I attended IBM’s big coming out party for OpenPOWER and its new Power strategic effort and one of the more interesting concepts was that the company positioned this as the third generation of data center scale out. I actually think it is the fourth generation (I’ll cover that), but it is fascinating to see where the power, no pun intended, resides in each generation.

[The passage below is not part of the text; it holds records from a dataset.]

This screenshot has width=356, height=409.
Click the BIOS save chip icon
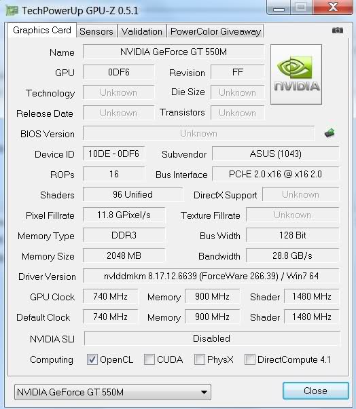(330, 133)
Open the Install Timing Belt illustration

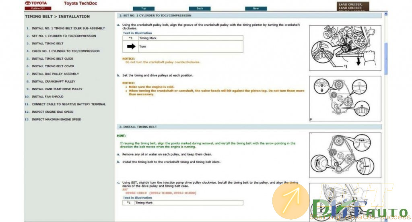(x=345, y=155)
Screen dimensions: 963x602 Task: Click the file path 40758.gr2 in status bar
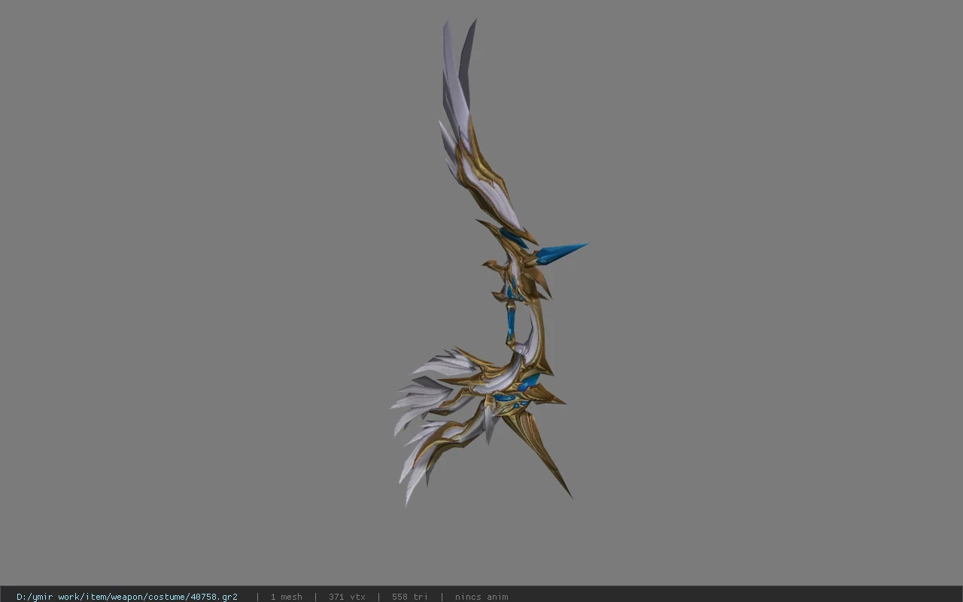[127, 597]
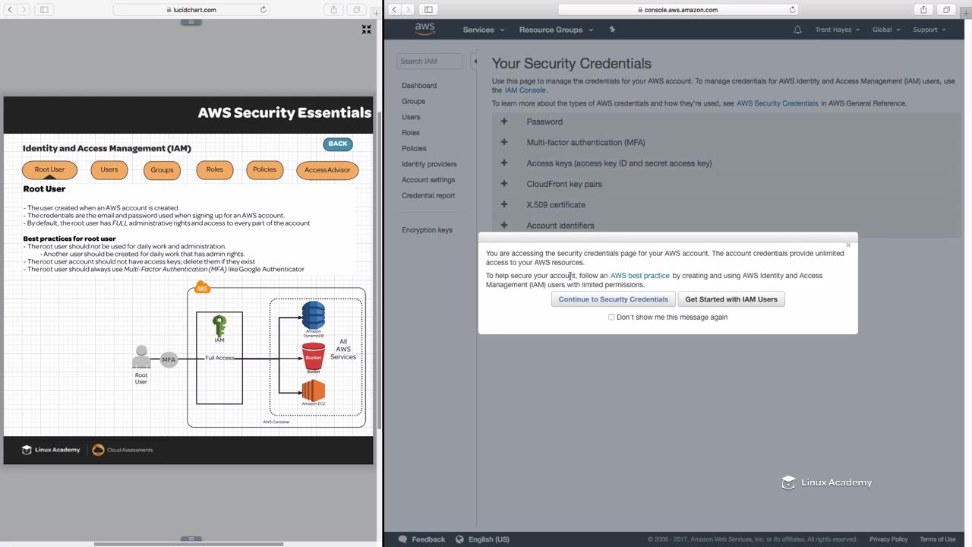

The Four Generations of Data Center Scale Out
First Generation
The first generation has to be the mainframe. The mainframe was owned by the solutions provider, IBM, and the solution was defined by IBM, but owned by MIS, an earlier acronym for IT. What I think is fascinating is that hardware and software were combined into a solution that pretty much aggregated most of what had been done with calculators and filing systems into one big box. The hardware vendor, and IBM was the most powerful at the time, owned the solution, with MIS kind of like the local priesthood. I say priesthood because the running joke was that to get something done you needed to sacrifice chickens or bring in a bunch of virgins. Netting this out: Scale was good, agility not so much.
Second Generation
This started out being called client/server, implying that there was something intimate between the clients and servers. In reality, not so much. Sun Microsystems was the power player here, but in hindsight, this was a suicidal strategy for the company. The power ended up residing in Intel and Microsoft, and they put Sun down painfully. In addition, at first, the solutions largely didn’t work, though it is interesting to note that telephony almost got integrated by AT&T and IBM. But that integration effort failed. As the power shifted from servers to clients, server-based processor platforms (SPARC, Alpha, Power) gave way to X86 and even Itanium (Intel’s big data solution) gave way to the economies of scale created by the desktop technology. However, this seemed to drive control even farther from users over time.
Third Generation
This was the creation of the mega web services companies. The first to scale was Google, followed by Facebook. This put the service providers in control and they defined their own systems, largely based on open source software and their desire to build their own systems. Microsoft lost out but Intel held, albeit with less control over the outcome. Components were standard but the systems were built by the firms that were using them to provide services. The result still leveraged desktop technology heavily and wasn’t yet optimized, but there were strong advancements in ease of implementation and agility, while security and privacy seemed to suffer. This is the generation we are in. Amazon Web Services and Microsoft’s Azure efforts are tending to dominate, potentially displacing Google, which still can be a kingmaker.
Fourth Generation
The fourth generation puts more power in the hands of the service provider and potentially reduces Intel’s hold on the market. It doesn’t necessarily affect Microsoft (it depends on how Microsoft plays this) and it could dramatically scale those providing web services up while addressing security and privacy concerns, depending on how this generation evolves. This takes the open concept and drives it into the processor. This is what IBM is attempting with the OpenPOWER announcement, so that the result revolves around Power rather than ARM. Power is already capable of providing large-scale data center performance, while ARM will have to be stretched to take this kind of load. Stretching the same architecture from smartphones to large servers, as Intel has discovered, is far from an easy, inexpensive or short path. Google is driving the effort. If it is successful, this would potentially put Google in a far better position against AWS and Microsoft than it currently is. Basically, users retain a high level of control but the service provider can better optimize on cost and capability, allowing it to differentiate more strongly.
Wrapping Up: Fifth Generation Data Center Scale Out
As I finished the last paragraph, this got me thinking of the fifth generation, where I think the system itself gets the power. The next big step is likely some form of artificial intelligence, where part of the system’s capability is defining what it needs to change in order to better meet user needs dynamically and operate more efficiently. In the fifth generation, the system gains the power, no pun intended. That reminds me that I should likely watch the Terminator movies again. In any case, what I think is fascinating is that power shifted from IBM to Intel and Microsoft, to Google and Amazon, and may end up in none of the above. But in all cases, the result should eventually be lower cost, more agility, and improved reliability so the power gets ever closer to the user. Assuming we don’t become obsolete, the trend is a good one.